Os dois homens que ela angariou no salão estão em focinheiras, criando figuras animalescas e sem rosto. Ambos têm ainda as coleiras no pescoço, e a Viúva Negra está montada em um, cavalgando-o alucinadamente enquanto o outro a tem por trás, movendo o quadril no mesmo ritmo que ela. Ela quase grita com os dois dentro de si, fechando os olhos e girando o pescoço de modo que seu cabelo emoldura o rosto perfeito.
Os punhos dela estão enrolados um em cada guia das coleiras dos homens e ela os puxa, espremendo seu corpo mais e mais entre os dois. Eles a apertam, seguram seus seios e cintura. Temo que o corpo magro dela se parta ao meio com a força que eles impõem sobre ela, e a mulher geme tão gostoso, tão entregue àquilo que parece estar sentindo algo sobre humano.
Não consigo desviar o olhar. Não consigo conter a excitação que cresce em meu corpo. A Viúva Negra para de gemer, embora seu corpo continue ritmado pelos dois escravos que a atravessam impiedosamente, ela abre os olhos e os fixa no vidro. Eu posso jurar que ela está olhando pra mim, mas os vidros são espelhados por dentro, ainda assim é o olhar mais penetrante que eu já vi.
Eu gozo sem nem encostar no meu pau, tamanho é o efeito visual que a noite teve sobre mim. À parte da sujeira nas minhas roupas, sinto um relaxamento tão grande que me sinto meio desnorteado ao sair do clube e chamar um táxi para ir pra casa.

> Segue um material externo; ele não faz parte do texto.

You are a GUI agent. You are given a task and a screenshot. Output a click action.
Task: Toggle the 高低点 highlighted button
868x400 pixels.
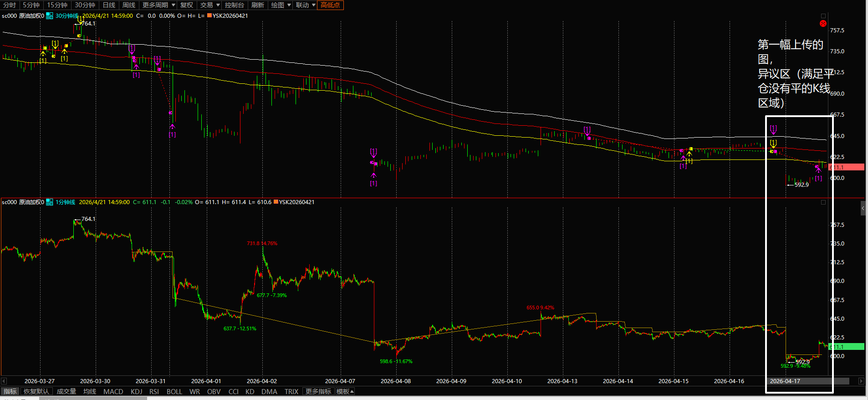[330, 5]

No pequeno quarto de hotel eu me deito e fecho os olhos, lembrando da Viúva Negra. Eu entendo porque Gavin voltou ao clube. Se ele esteve com aquela mulher, virou um de seus seguidores. Se ele não esteve, voltava com o objetivo de um dia estar. Pela primeira vez em meses eu não consigo dormir e seguro meu pau duro como pedra entre os dedos, subindo e descendo a mão freneticamente, oscilando minha respiração e pensando na morena com olhar felino.